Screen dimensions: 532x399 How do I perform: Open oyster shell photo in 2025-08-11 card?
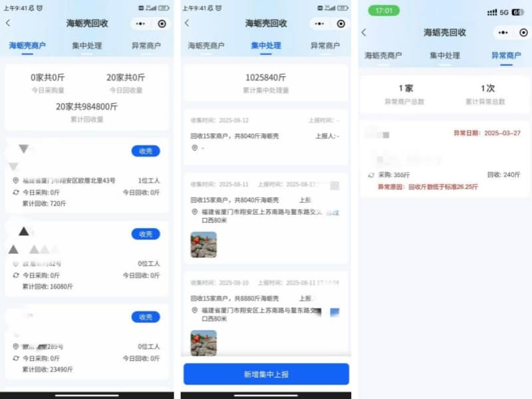203,245
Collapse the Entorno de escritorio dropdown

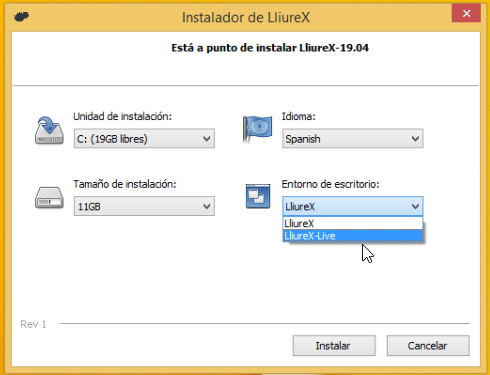pyautogui.click(x=353, y=206)
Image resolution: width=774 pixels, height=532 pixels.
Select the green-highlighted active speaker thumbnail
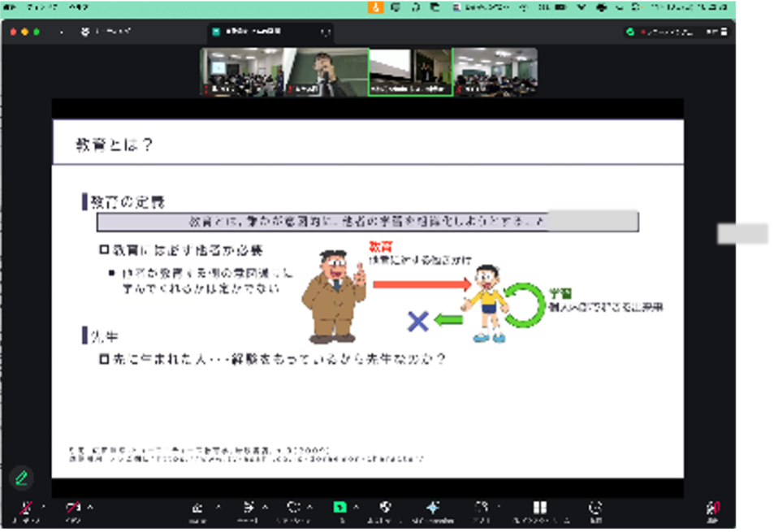click(x=410, y=72)

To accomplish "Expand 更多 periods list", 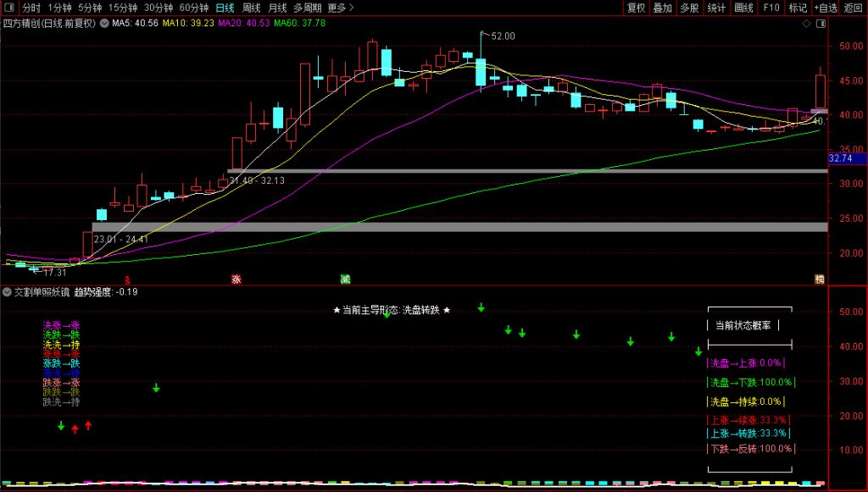I will 340,8.
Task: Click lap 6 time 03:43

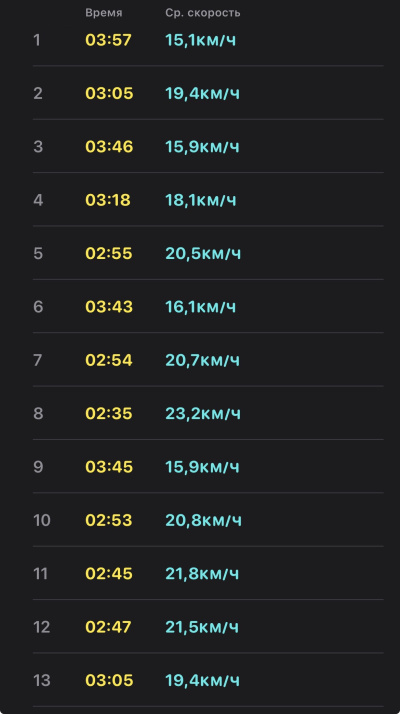Action: [x=109, y=307]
○ ○ ○
**TASK GOAL:**
Output the records above as they stand, from the first line to the line with "Image resolution: width=774", inclusive, and exclude the pictures.

**OUTPUT FOR THIS EXERCISE:**
Screen dimensions: 532x399 How do I perform: Open oyster shell photo in 2025-08-11 card?
203,245
Collapse the Entorno de escritorio dropdown

pyautogui.click(x=353, y=206)
Image resolution: width=774 pixels, height=532 pixels.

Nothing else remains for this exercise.